ABBADIE Jacques naquit vers 1654, dans la petite ville de Nay (Béarn). Jean de la Placette, ministre de la religion réformée, fut son premier maître. Il étudia successivement dans les écoles protestantes de Puylaurens, de Saumur et enfin de Sedan où, très jeune encore, il prit le degré de docteur de théologie. Quelques années plus tard, sur la demande du comte d’Espence qui représentait à Paris l’électeur de Brandebourg. Frédéric-Guillaume, il se rendit à Berlin et prit la direction spirituelle des calvinistes français réfugiés dans cette ville (1680). A la mort de Frédéric-Guillaume, il suivit en Angleterre et en Irlande le maréchal de Schomberg. Celui-ci ayant été tué à la bataille de la Boyne (1690), Abbadie vint à Londres, fut nommé prédicateur des réformés français, puis doyen de Killalow, en Irlande. Il mourut le 2 octobre 1727, à Sainte-Marie-le-Bone, petite paroisse alors distincte de Londres et maintenant réunie à cette ville.

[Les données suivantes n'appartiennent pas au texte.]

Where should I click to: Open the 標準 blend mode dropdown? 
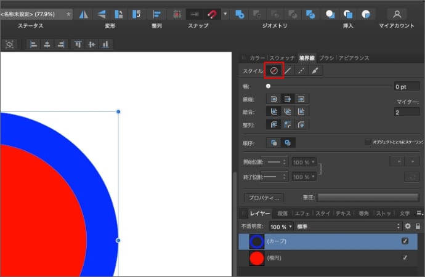348,227
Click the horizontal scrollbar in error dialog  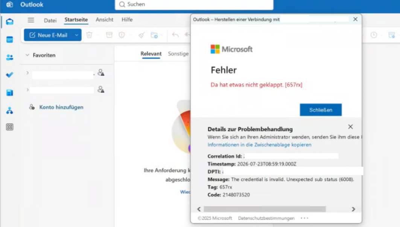[265, 209]
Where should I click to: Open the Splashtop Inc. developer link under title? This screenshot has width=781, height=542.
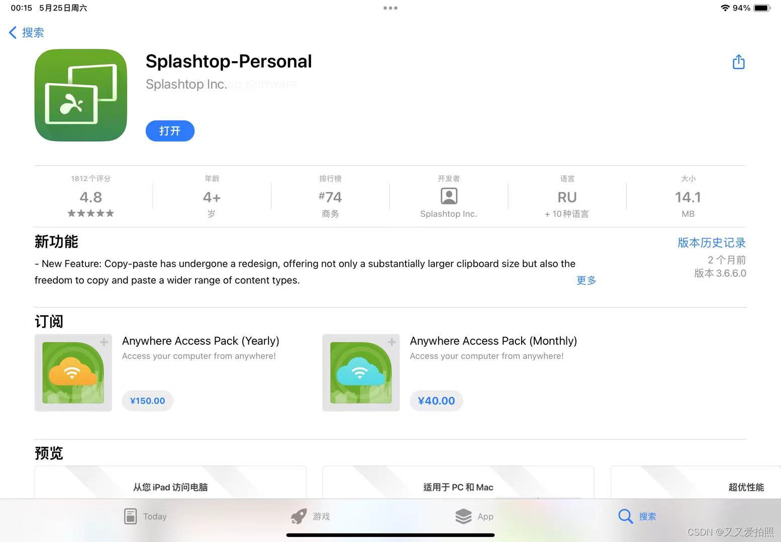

De tous les ouvrages d’Abbadie, le plus important est le Traité de la vérité de la religion chrétienne, 2 vol. in-8°, Rotterdam, 1684. Une nouvelle édition, augmentée de plusieurs chapitres (Ire part., iiie section, c. ix, xix et xx ; IIe part., iiie sect., c. i-vi), parut à Rotterdam en 1688, en 2 vol. in-12 ; elle fut suivie de beaucoup d’autres pendant le xviiie siècle. En 1826. Lacôte, vicaire général de Dijon, réédita cet ouvrage avec des notes explicatives et critiques. Ce traité fut traduit en anglais par Lambert, évêque de Dromore (Londres, 1694), en allemand par Billelbeck (Francfort, 1712, et Leipzig, 1721). Abbadie indique lui-même, dans sa préface, le plan de son apologie. La démonstration comprend deux parties : dans la première, on descend de cette proposition : il y a un Dieu, jusqu’à celle-ci : Jésus, Fils de Marie, est le Messie promis. Il y établit successivement l’existence de Dieu, l’existence de la religion naturelle, la nécessité d’une révélation, la divine origine de la religion mosaïque et de la religion chrétienne. Dans la seconde partie, on monte de cette proposition : il y a des chrétiens dans le monde, jusqu’à celle-ci : il y a un Dieu, car le christianisme vient de Dieu ; le témoignage des martyrs et des apôtres, les faits certains rapportés dans le Nouveau Testament, l’excellence de cette religion en sont la preuve certaine.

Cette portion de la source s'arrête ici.